** Opening SOURCE DATA block **

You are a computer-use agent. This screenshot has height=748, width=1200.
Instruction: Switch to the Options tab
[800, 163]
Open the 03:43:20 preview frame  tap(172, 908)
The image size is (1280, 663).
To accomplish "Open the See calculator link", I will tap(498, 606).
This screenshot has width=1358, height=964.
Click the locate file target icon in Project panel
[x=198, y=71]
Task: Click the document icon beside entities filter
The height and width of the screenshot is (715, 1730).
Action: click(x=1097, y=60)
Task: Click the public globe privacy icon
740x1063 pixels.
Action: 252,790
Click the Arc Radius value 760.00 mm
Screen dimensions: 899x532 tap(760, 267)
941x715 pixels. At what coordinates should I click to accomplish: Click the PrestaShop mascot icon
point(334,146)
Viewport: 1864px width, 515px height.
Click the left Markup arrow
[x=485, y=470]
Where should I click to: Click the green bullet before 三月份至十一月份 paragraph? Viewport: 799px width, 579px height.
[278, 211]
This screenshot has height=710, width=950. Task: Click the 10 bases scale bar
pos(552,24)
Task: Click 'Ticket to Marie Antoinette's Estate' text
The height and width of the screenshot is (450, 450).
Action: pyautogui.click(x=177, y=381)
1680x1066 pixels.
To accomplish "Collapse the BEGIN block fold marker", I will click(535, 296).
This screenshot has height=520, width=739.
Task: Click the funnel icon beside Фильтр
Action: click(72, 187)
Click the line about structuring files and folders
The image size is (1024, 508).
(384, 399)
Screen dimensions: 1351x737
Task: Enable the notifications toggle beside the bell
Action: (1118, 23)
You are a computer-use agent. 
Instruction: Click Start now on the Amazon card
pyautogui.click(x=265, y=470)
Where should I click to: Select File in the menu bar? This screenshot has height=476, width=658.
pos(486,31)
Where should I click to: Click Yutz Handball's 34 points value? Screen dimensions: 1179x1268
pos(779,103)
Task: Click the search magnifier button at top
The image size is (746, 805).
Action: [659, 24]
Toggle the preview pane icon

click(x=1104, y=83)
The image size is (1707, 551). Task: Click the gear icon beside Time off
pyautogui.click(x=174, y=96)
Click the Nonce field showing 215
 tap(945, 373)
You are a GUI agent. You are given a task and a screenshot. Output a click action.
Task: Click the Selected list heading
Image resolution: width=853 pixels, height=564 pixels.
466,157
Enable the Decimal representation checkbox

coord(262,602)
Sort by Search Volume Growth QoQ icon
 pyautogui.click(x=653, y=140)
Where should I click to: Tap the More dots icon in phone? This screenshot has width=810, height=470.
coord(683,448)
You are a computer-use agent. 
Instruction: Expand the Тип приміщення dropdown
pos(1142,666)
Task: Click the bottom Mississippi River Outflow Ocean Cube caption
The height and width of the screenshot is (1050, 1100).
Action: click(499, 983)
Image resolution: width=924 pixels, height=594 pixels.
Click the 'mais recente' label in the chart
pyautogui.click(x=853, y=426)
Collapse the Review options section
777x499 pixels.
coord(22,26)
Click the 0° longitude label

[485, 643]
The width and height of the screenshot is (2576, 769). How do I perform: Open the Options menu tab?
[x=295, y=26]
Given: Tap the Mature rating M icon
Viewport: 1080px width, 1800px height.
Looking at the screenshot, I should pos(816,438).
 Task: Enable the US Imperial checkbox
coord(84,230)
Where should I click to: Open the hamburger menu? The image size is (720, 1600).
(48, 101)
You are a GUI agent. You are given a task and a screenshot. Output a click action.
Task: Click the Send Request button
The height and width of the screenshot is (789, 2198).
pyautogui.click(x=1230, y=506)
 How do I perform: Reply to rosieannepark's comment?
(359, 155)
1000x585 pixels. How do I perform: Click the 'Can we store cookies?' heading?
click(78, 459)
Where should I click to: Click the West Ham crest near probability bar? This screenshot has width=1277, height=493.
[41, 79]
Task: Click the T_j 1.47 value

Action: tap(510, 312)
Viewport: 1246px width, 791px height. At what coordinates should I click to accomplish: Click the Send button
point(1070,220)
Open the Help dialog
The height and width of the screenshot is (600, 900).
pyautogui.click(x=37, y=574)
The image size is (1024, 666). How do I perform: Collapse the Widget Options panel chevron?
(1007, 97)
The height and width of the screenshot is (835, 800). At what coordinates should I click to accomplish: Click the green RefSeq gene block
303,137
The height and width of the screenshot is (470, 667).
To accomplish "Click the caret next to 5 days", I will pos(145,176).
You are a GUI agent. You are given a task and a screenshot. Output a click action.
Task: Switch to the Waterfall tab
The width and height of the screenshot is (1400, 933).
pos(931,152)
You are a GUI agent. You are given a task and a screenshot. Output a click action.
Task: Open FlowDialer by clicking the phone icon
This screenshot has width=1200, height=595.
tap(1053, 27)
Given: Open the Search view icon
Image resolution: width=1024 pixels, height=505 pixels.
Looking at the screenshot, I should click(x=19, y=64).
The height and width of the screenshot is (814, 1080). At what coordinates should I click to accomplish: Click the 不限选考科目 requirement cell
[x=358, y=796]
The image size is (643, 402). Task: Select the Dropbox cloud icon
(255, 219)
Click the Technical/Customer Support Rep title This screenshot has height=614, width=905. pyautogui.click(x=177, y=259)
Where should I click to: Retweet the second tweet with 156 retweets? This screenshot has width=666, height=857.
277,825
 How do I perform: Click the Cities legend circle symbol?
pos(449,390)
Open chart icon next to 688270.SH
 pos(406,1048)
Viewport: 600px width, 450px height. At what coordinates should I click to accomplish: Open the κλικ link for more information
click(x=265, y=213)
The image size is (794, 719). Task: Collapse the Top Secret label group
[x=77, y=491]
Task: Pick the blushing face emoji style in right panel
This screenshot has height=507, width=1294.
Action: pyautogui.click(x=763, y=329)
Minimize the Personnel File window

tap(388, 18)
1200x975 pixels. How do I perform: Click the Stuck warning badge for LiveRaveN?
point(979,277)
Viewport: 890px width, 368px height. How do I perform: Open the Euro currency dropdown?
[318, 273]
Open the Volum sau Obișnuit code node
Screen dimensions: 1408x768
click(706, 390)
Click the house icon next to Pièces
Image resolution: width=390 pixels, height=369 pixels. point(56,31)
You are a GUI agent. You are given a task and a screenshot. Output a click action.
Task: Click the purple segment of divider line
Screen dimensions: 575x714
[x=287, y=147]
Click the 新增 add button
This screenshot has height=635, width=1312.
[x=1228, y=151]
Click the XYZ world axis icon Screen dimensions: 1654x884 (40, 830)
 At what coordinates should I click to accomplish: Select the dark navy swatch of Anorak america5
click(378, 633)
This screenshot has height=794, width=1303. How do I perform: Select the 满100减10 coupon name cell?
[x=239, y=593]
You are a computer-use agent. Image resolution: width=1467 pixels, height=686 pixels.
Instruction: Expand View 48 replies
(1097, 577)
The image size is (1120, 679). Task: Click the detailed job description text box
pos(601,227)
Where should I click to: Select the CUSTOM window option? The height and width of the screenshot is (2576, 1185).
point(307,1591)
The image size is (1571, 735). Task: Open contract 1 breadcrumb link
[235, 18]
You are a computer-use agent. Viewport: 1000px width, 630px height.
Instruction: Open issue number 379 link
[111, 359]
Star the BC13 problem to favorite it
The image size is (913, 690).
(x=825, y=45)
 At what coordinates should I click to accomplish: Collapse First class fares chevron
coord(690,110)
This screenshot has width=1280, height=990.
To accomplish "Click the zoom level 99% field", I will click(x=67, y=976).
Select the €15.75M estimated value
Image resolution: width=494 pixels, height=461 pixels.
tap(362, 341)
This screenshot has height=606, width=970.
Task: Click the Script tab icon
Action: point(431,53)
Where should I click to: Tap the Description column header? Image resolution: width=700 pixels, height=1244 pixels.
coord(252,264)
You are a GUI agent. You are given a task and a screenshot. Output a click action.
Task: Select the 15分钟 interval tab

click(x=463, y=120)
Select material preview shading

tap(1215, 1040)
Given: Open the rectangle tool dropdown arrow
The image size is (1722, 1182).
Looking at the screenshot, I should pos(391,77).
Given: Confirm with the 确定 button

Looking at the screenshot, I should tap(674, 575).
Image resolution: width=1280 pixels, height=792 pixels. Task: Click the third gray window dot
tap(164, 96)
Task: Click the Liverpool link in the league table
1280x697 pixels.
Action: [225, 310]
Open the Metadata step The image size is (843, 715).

** Closing SOURCE DATA block **

• [THE TASK] Give back exactly the lines above starting at the line where "This screenshot has height=794, width=1303." appears and ending at the line where "This screenshot has width=1280, height=990." appears, both included, with no other lines.

• [ANSWER TO THIS TASK]
This screenshot has height=794, width=1303. How do I perform: Select the 满100减10 coupon name cell?
[x=239, y=593]
You are a computer-use agent. Image resolution: width=1467 pixels, height=686 pixels.
Instruction: Expand View 48 replies
(1097, 577)
The image size is (1120, 679). Task: Click the detailed job description text box
pos(601,227)
Where should I click to: Select the CUSTOM window option? The height and width of the screenshot is (2576, 1185).
point(307,1591)
The image size is (1571, 735). Task: Open contract 1 breadcrumb link
[235, 18]
You are a computer-use agent. Viewport: 1000px width, 630px height.
Instruction: Open issue number 379 link
[111, 359]
Star the BC13 problem to favorite it
The image size is (913, 690).
(x=825, y=45)
 At what coordinates should I click to accomplish: Collapse First class fares chevron
coord(690,110)
This screenshot has width=1280, height=990.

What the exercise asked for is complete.